2013年 5月 28日
The US Food and Drug Administration recently issued a letter to Biosense Technologies, developer of the uCheck Urine Analyzer mobile medical application, stating that the firm’s product qualifies as a medical device and must have 510(k) clearance in order to be sold in the US.
The uCheck app is designed to read urine analysis dip sticks via smart phone camera. In its enforcement letter, the FDA argued that the Biosense app as well as any mobile phone used to analyze urinalysis results together function as an “automated strip reader”—in other words, as a medical device requiring 510(k) premarket notification.
As mobile medical device developers await final guidance from the FDA on how their products will be regulated, the Biosense letter could prove an indicator of the regulator’s broader approach to mobile medical app oversight. MobiHealthNews and the FDA Law Blog both note the Biosense letter‘s importance as a potential preview of how the FDA will enforce compliance for medical apps.
Writing for MobiHealthNews, attorney Bradley Merrill Thompson argues that the Biosense letter actually provides more clarity for high-risk medical app developers in terms of FDA compliance, and helps answer one of the bigger regulatory questions—whether and how smart phones or other mobile devices fall under FDA oversight. Furthermore, Thompson argues that lack of major enforcement efforts at the FDA thus far has actually hurt developers of higher-risk medical apps as these firms have little idea of how US regulators will treat their products.

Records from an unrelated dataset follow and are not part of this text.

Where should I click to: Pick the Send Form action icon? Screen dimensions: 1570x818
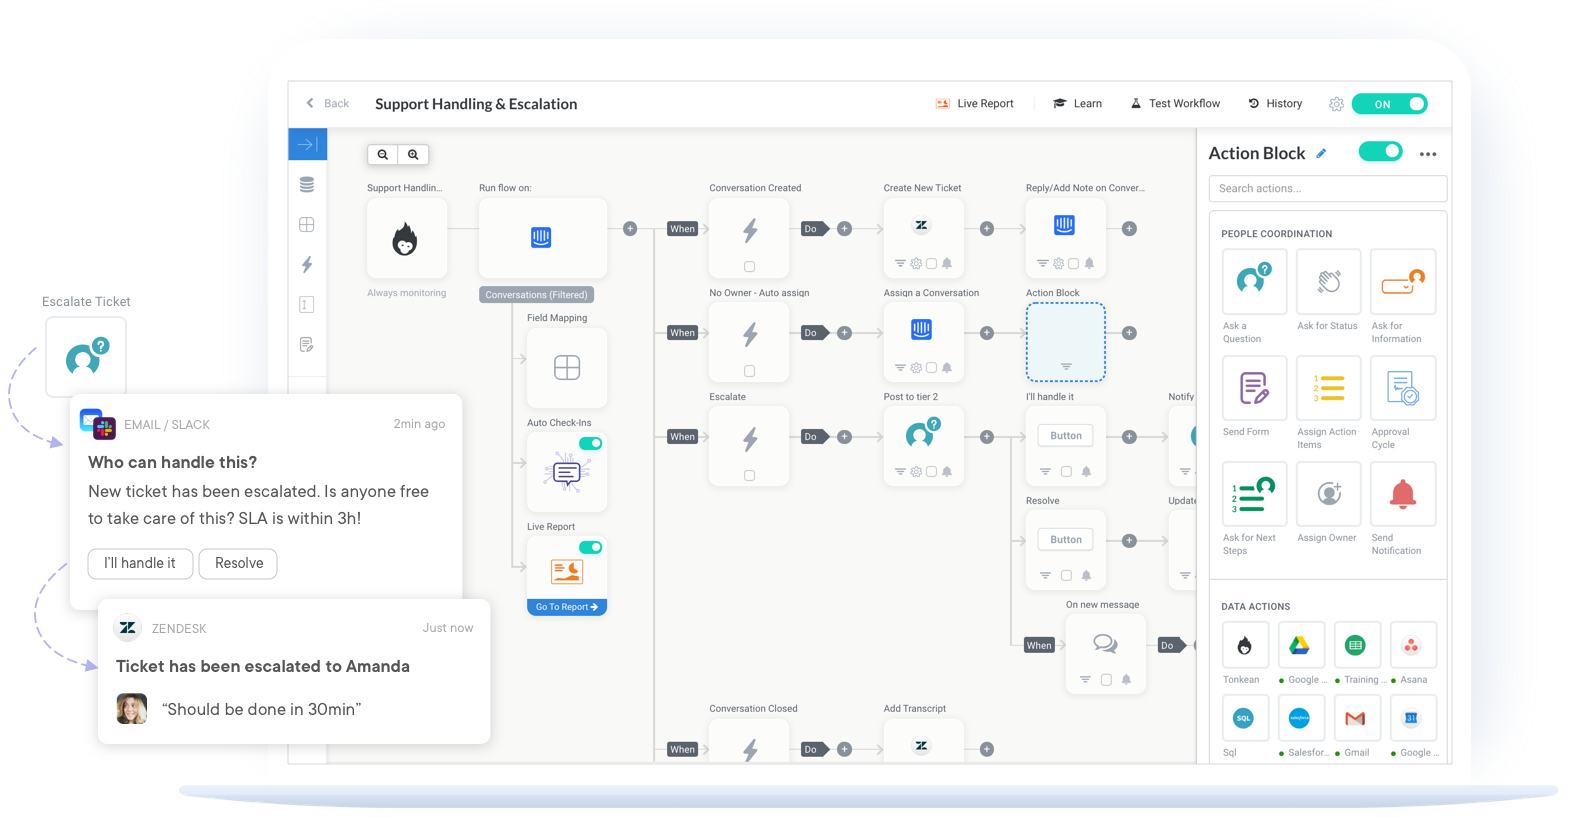click(1254, 388)
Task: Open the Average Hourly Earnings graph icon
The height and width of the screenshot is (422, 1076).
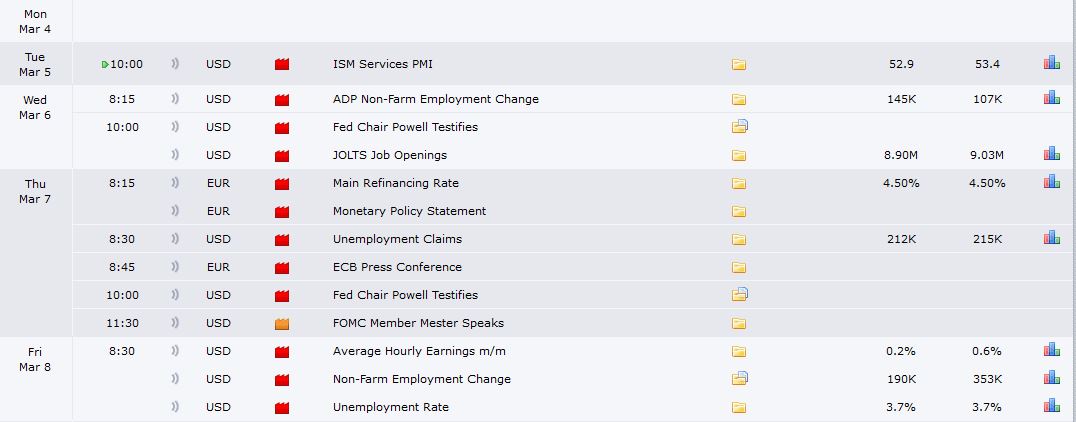Action: click(x=1051, y=350)
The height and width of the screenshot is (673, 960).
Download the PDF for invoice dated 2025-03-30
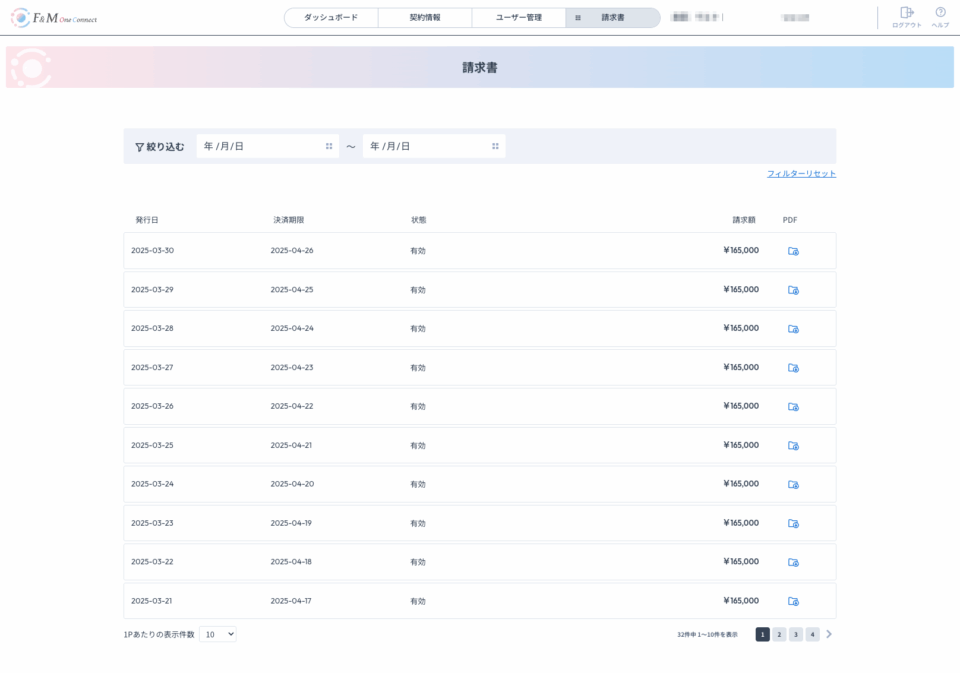(x=791, y=250)
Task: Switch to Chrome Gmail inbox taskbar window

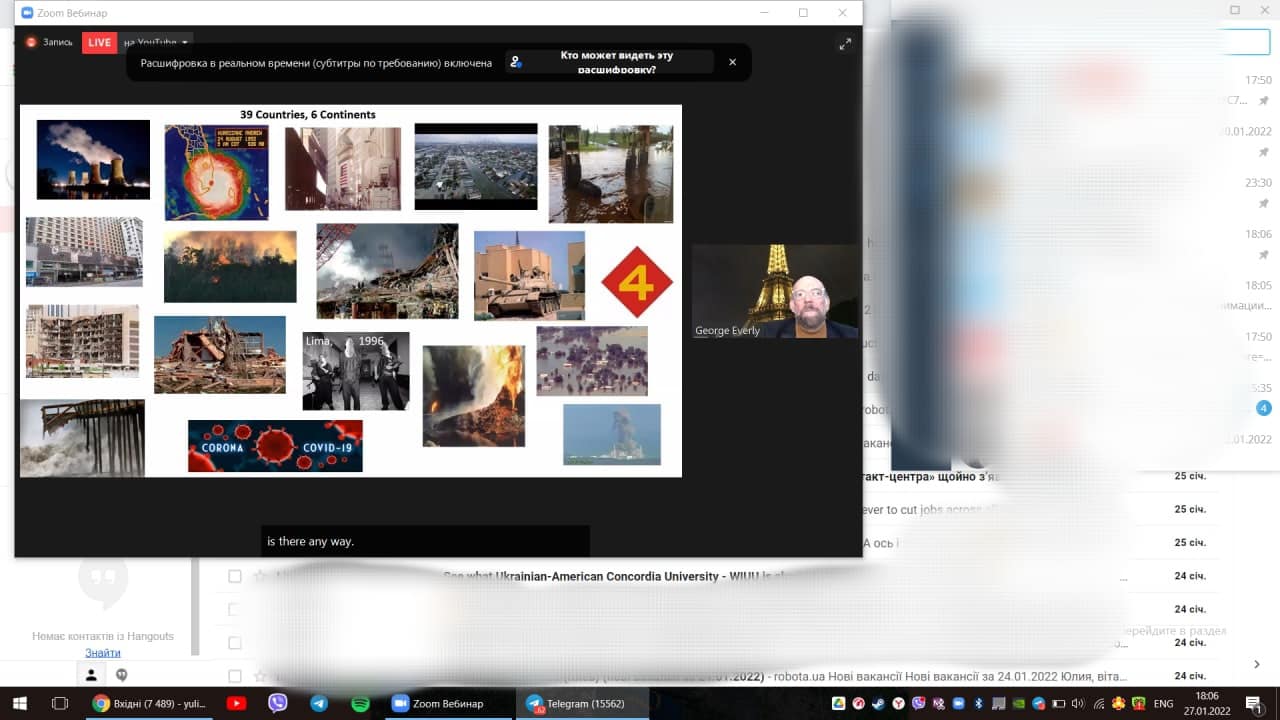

At the FDA Law Blog, attorney Carmelina Allis suggests the letter shows a continued case-by-case enforcement method at the FDA regarding medical apps rather than a more aggressive across-the-board enforcement approach—at least until the FDA makes its final guidance known.

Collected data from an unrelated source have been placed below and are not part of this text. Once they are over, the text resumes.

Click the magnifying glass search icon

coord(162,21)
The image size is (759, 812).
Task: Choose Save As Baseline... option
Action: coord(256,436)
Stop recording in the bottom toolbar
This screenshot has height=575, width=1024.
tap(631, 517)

Obviously nothing would clear up questions about FDA regulation of mobile medical apps faster than publication of final guidance, but in the meantime the Biosense letter—if we take it as an indication of the FDA’s overall enforcement plan for mobile medical apps—suggests a not-unreasonable regulatory approach. Still, although suggestions are helpful at this point, certainty in terms of compliance would go much further to help the mHealth and mobile medical app industries develop more innovative and mature products.